Differential anti‐proliferative activity of isoflavones against Src‐activated human adenocarcinoma cells

Abstract

Src oncogene has been strongly implicated in the development, growth, progression, and metastasis of a variety of human cancers. Although many studies reported that soy isoflavones have potential anticancer activity, the role of isoflavones in oncogenic activity of Src remains unknown. Using HAG‐1 human adenocarcinoma cells transfected with v‐Src, we investigated here the functional role of Src in anti‐proliferative activity of isoflavones including genistein, daidzein, glycitin and equol. The growth inhibitory activities of those isoflavones against Src‐transfected cells (HAG/src) and vehicle‐transfected control cells (HAG/neo) were investigated using WST‐1 cell proliferation assay. Effects of those isoflavones on apoptosis and cell cycle perturbation were evaluated by FACS analyses. The growth of HAG/neo cells were inhibited potently by genistein and equol, but modestly by daidzein and glycitin.

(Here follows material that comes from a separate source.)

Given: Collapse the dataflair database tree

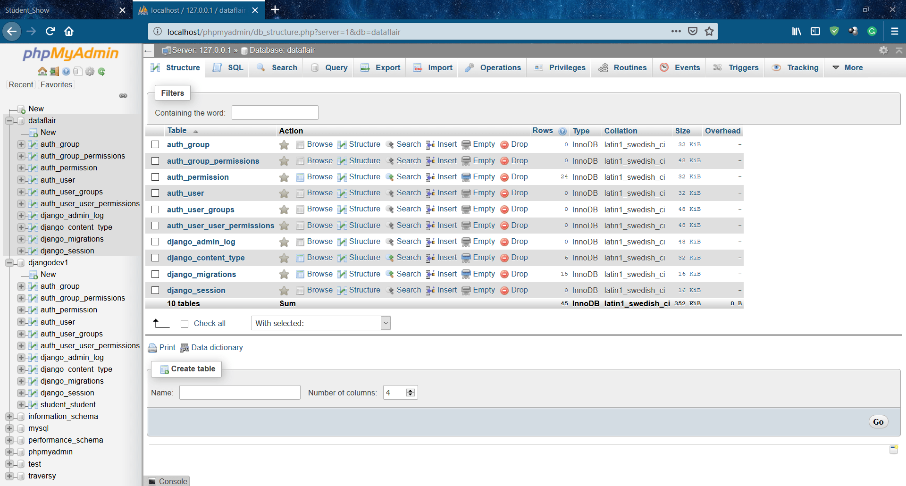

Activation of Src conferred resistance to either daidzein, glycitin or equol, but rendered the cells more sensitive to genistein, compared to vehicle‐transfected cells; Genistein strongly inhibited the growth of HAG/src cells in a dose–dependent manner with IC50 approximately 25 μM, whereas in other three isoflavone components, the inhibitory effects were minimal without reaching an IC50 even at a dose of 100 μM. Upon treatment with 50 μM genistein for 72 h, HAG/src cells were significantly arrested at the G2/M compared to HAG/neo control cells (37.7% versus 7.0%). By contrast, the same concentration of either daidzein, glycitin or equol could not arrest HAG/src cells at any checkpoint of the cell cycle. The sub‐G0/G1 apoptotic cell population were not increased after 72 h exposure with either isoflavones. Therefore, it appears that growth inhibition by genistein in Src‐activated cells would be mediated mainly by the G2/M arrest of cell cycle rather than apoptosis induction. These data suggest that genistein would be the only isoflavone component that may potentially suppress oncogenic activity driven by Src, providing a mechanistic rationale for the potential use of genistein in the prevention and treatment of human cancers with activated Src. Studies for the effects of genistein on cell cycle‐related proteins are underway.